- [SOURCE MATERIAL]:

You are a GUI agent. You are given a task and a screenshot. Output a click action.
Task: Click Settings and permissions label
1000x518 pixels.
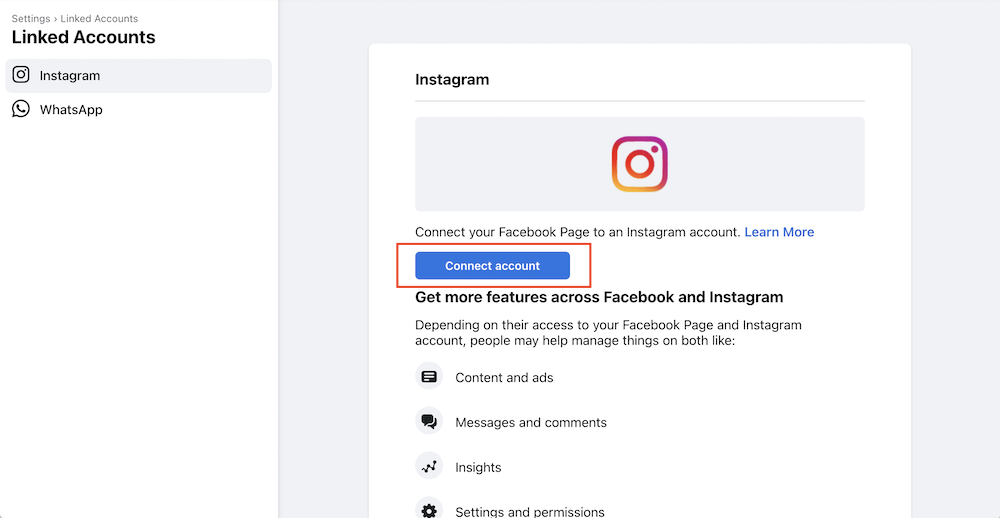pos(530,512)
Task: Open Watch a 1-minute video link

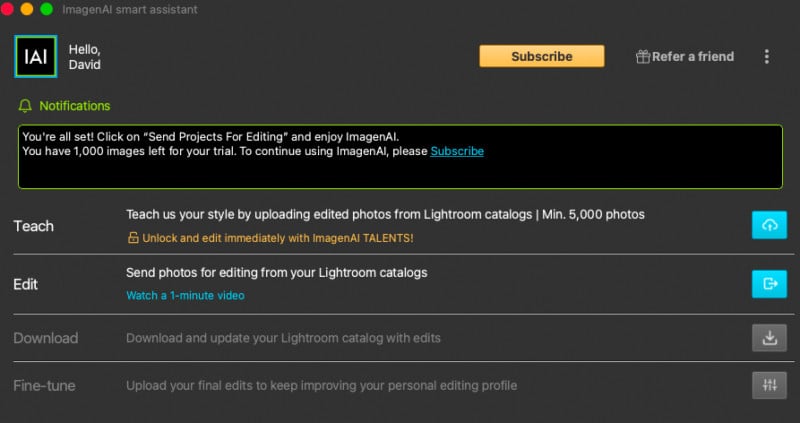Action: pos(185,295)
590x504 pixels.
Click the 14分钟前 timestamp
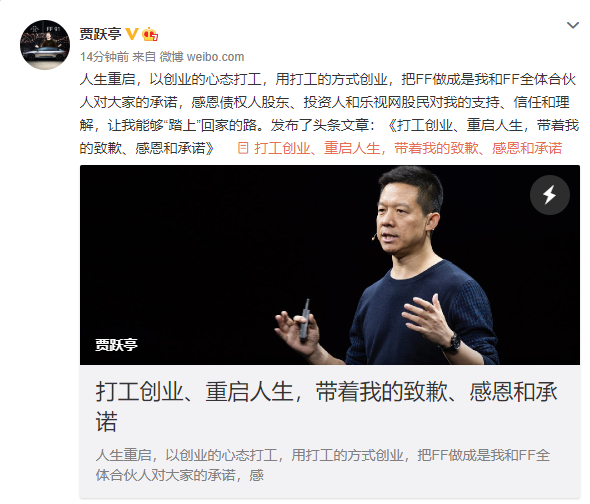click(104, 57)
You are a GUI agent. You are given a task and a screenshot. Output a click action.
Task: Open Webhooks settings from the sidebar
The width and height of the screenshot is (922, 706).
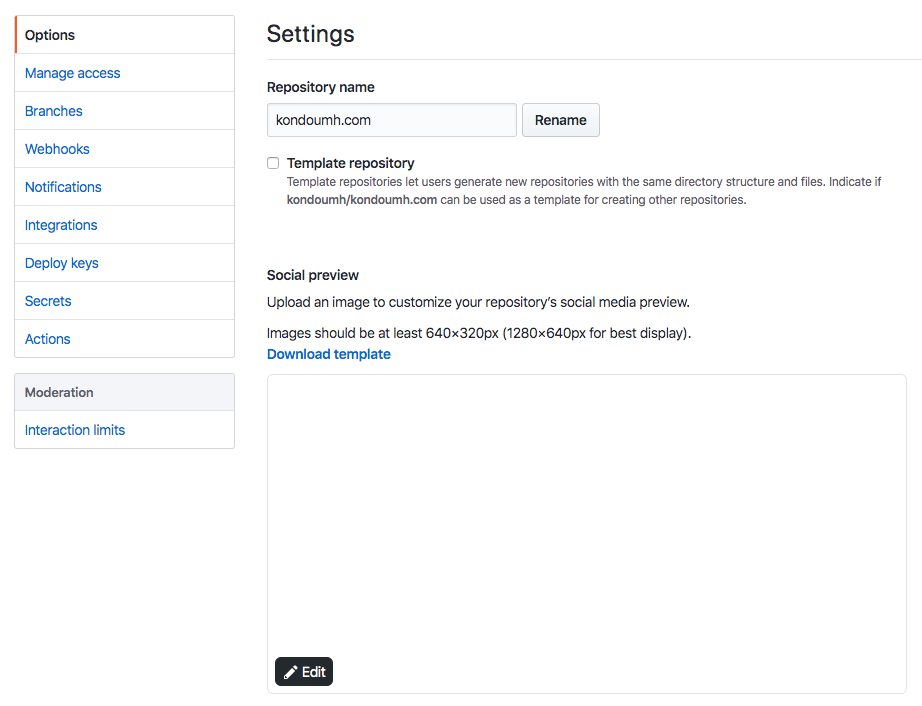[56, 148]
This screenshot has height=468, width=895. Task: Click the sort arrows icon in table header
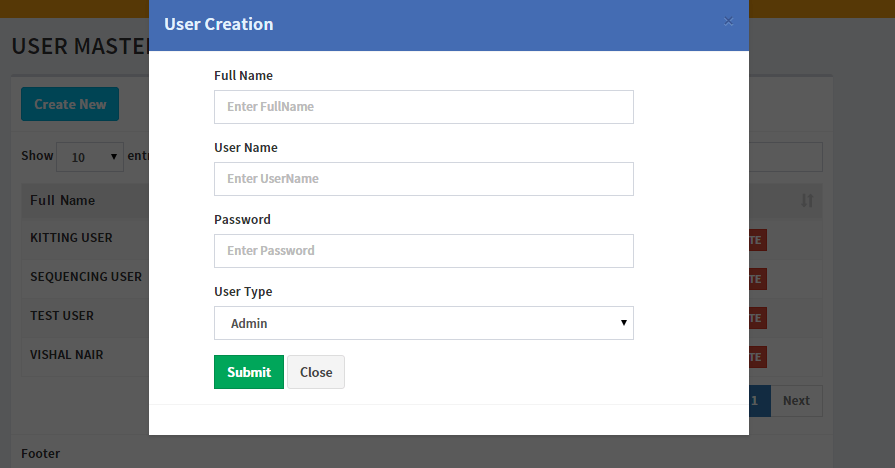click(x=807, y=201)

- [WHAT YOU WILL DO]:
Without the pictures, give every line of the data again, exactly as written.

- [REPLY]:
You are a GUI agent. You are given a task and a screenshot. Output a click action.
Task: Click Settings and permissions label
1000x518 pixels.
pos(530,512)
Task: Open Watch a 1-minute video link

Action: pos(185,295)
590x504 pixels.
Click the 14分钟前 timestamp
click(104, 57)
You are a GUI agent. You are given a task and a screenshot. Output a click action.
Task: Open Webhooks settings from the sidebar
The width and height of the screenshot is (922, 706).
[56, 148]
This screenshot has height=468, width=895. Task: Click the sort arrows icon in table header
click(x=807, y=201)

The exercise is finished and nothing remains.